NAPT members have told us time and time again that they really like the personal aspect of the service we provide. They have come to expect a personal touch from us. We think this blog project in particular will continue in that vein by enabling people to connect on a very personal level, albeit via mass communication. And that is primarily because of the people who have agreed to be our bloggers.
We have invited 10 people to blog on our Website. This Blog Squad includes Alexandra Robinson, Dr. Linda Bluth, Donald Tudor, Karen Losch, Peter Mannella, Murrell Martin, Steve Kalmes and Peter Lawrence. They have each been invited to participate in the project because we believe they have valuable information to share with NAPT members and we believe people will be interested in what they have to say.
Another of our bloggers is Barry McCahill. For most of his federal government career, Barry was the senior public affairs official for the National Highway Traffic Safety Administration (NHTSA). Barry served as one of the primary spokespersons for federal transportation policy under eight secretaries of transportation before he retired from NHTSA in 1996. He was on the strategy team that devised the national campaign that helped increase safety belt usage to the high levels that are now the practice in the U.S. He also helped create the nationally acclaimed seat belt “spokesdummies,” Vince and Larry, and the “Friends Don’t Let Friends Drive Drunk” public service advertising campaigns. In short, he has some experience dealing with federal transportation policy matters. Here’s some of what he had to say in his first post on our blog:
“‘Change,’ ‘stimulus’ and ‘shovel ready’ are the hot topics these days as the Obama administration pumps trillions of borrowed dollars into government projects, and failing banks and other industries in an attempt to turn a very sick economy around.
“The president says we face the worst economic crisis since the Great Depression, but most of us knew that already from watching the job losses, failing businesses and home foreclosures in our communities.
“Yet according to media accounts, the legislation to fix the situation was passed without members of the House or Senate even reading it. Amazing! This gives new meaning to the old saying, ‘I’m from Washington, and I’m here to help you!’”
We have nine other bloggers that give out a regular dose of tips or personal opinions for the benefit of NAPT members, and they do it Monday through Friday. The topics they discuss generally fit into one of five categories: communication, leadership, education, advocacy or resources/research.
Barry McCahill likes to talk about government or regulatory issues, but he also has opinions on professional growth, education and training.
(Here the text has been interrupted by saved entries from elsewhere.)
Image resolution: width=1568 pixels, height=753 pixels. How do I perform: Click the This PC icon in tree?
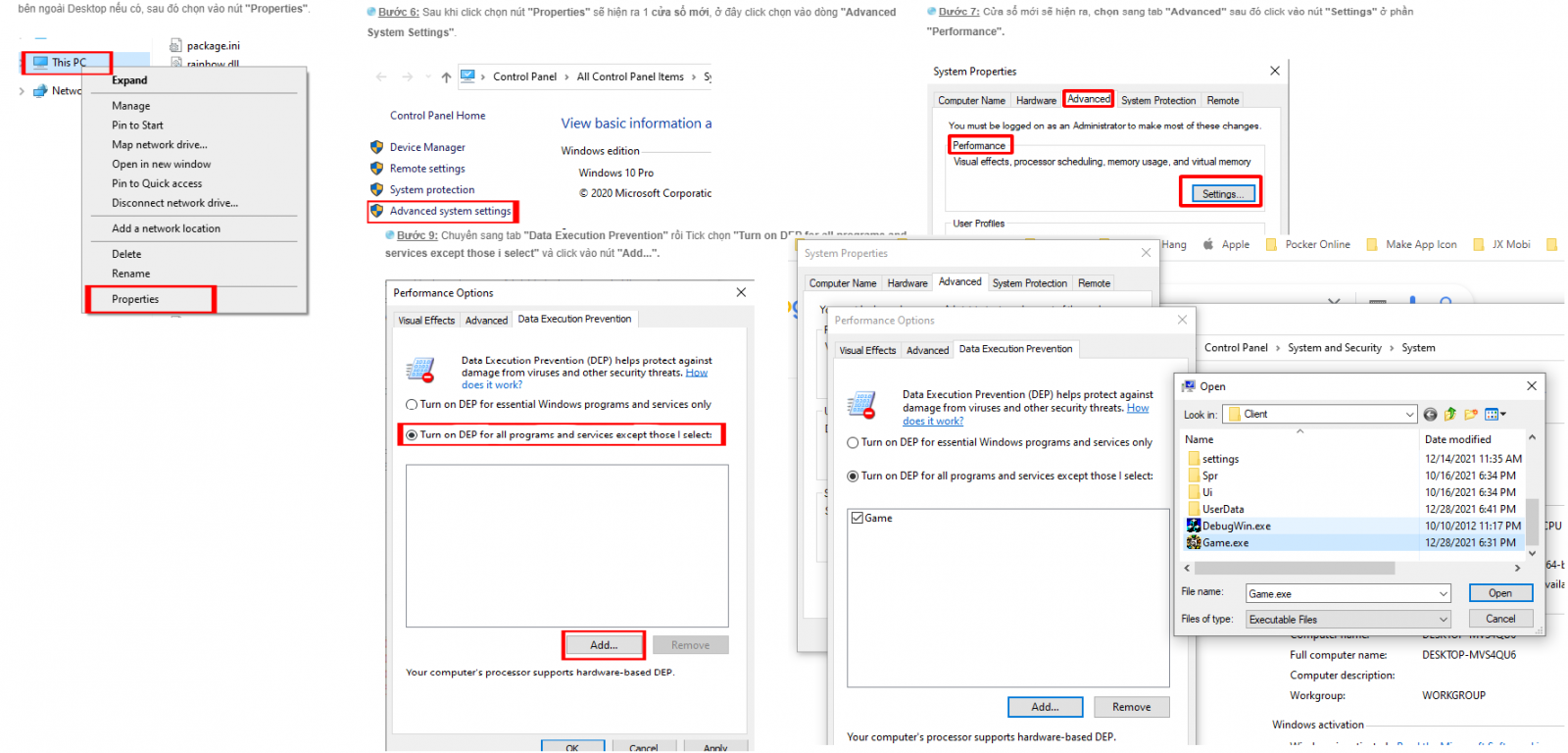pos(40,62)
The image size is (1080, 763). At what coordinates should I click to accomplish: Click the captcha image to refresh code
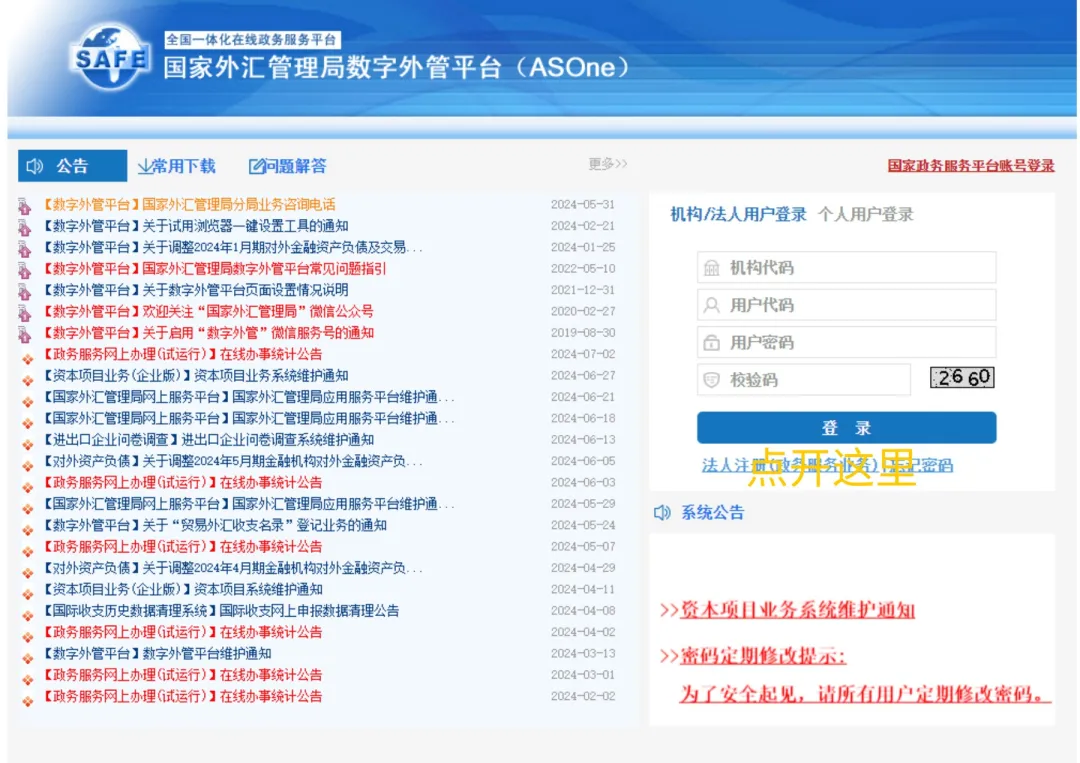(962, 377)
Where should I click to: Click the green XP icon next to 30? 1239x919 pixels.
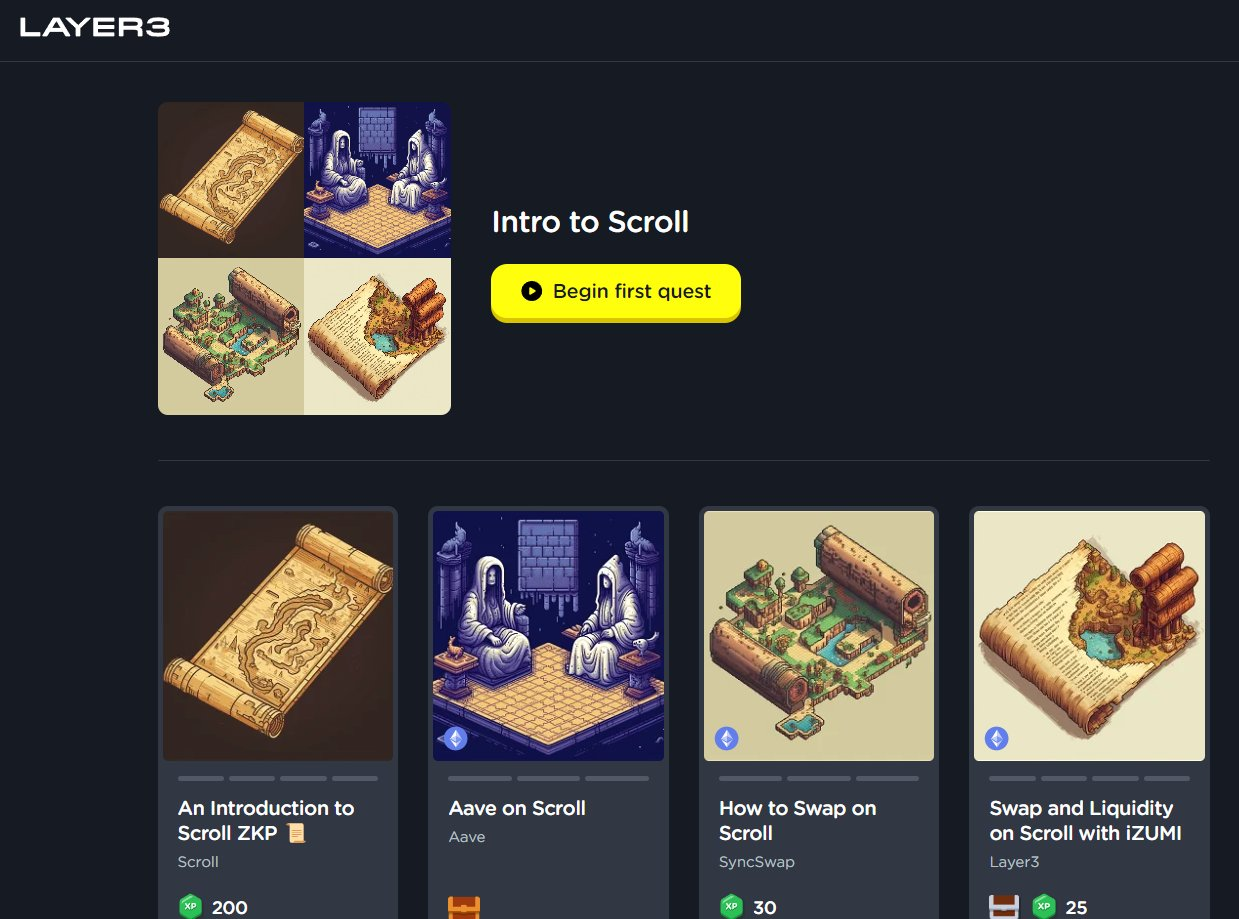731,907
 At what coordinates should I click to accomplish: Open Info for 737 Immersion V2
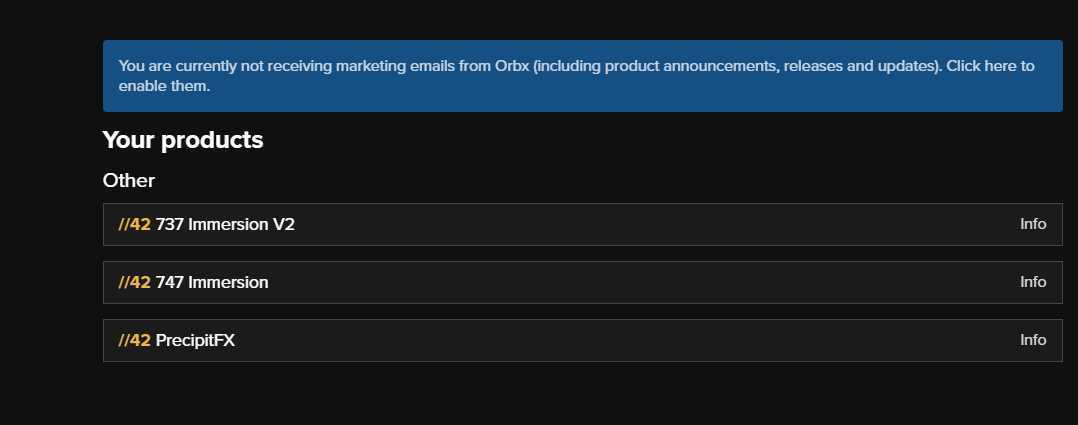coord(1033,224)
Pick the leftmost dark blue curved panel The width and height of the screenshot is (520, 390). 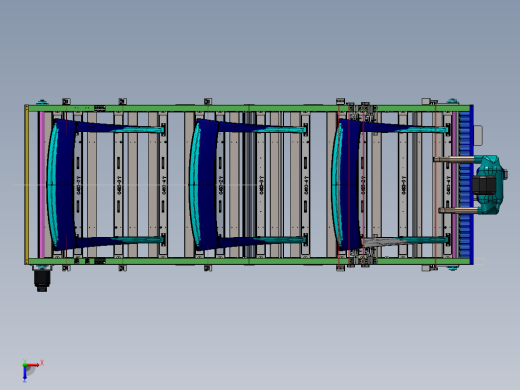pyautogui.click(x=63, y=185)
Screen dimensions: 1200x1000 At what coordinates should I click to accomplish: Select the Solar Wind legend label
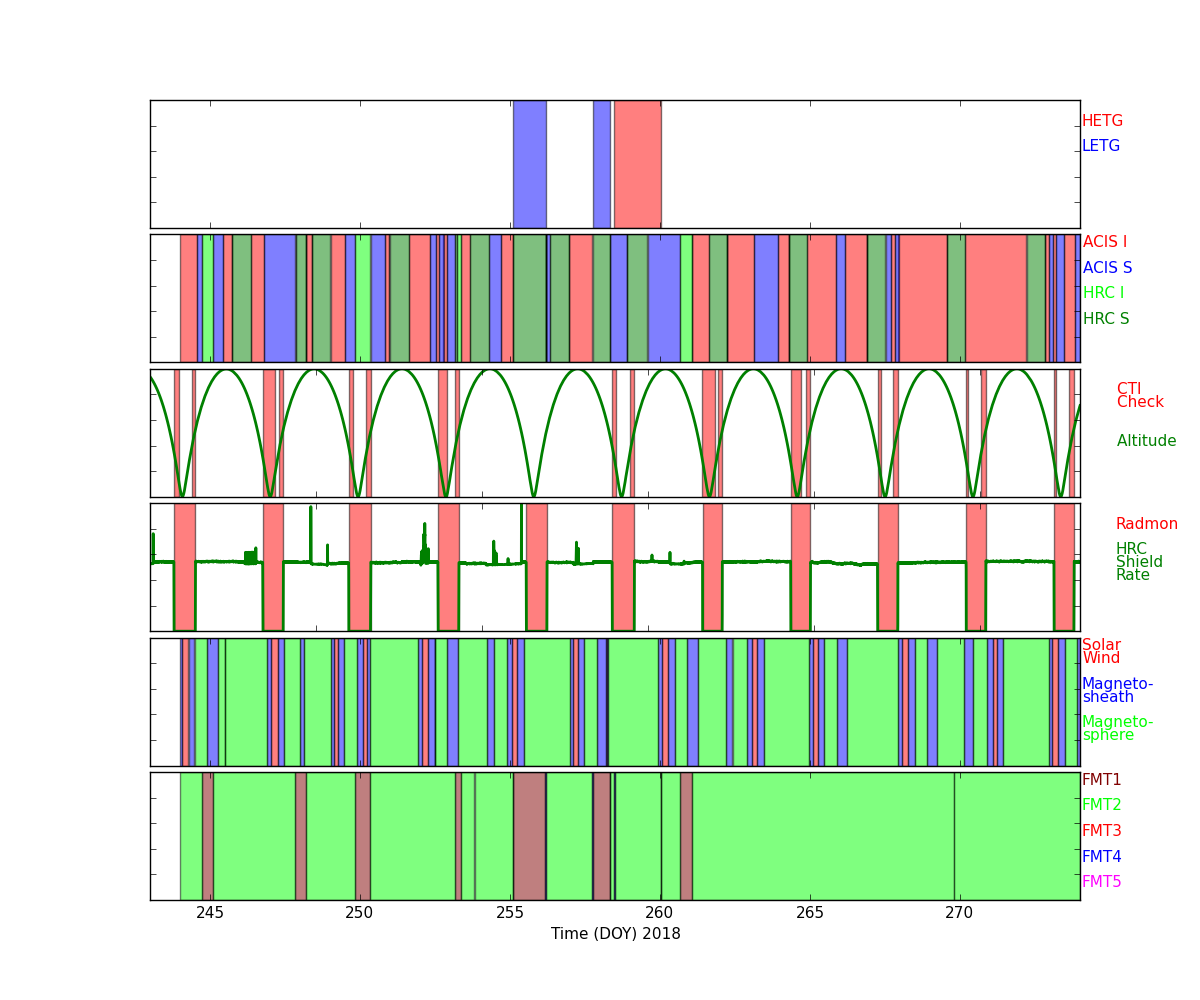(1101, 652)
Alexandra Robinson is a nationally — in fact, internationally — recognized expert on issues involving students with special needs, but she posts about management challenges and human resource issues.
All in all, you get a variety of unique, interesting and sometimes unexpected perspectives from local directors, state directors and state association executives that you are sure to enjoy.
The best part is that our bloggers will do it their way. Some type, some use videos and some do both. Most of the blogs are relatively short, so it doesn’t take long to get the information. The video blogs (vlogs) are typically about five minutes, and the text blogs are generally 200 to 500 words. If you want more info or have something to say about a blog, there are forums where viewers/readers can communicate with the bloggers and each other.
If you’ve been reading carefully, you’ve probably noticed that I’ve mentioned nine of our bloggers. The final blogger? Me. I will continue to do my vlog — NAPTV — on a regular basis, and I promise to continue to bring you “Information with Imagination.” You can bank on it.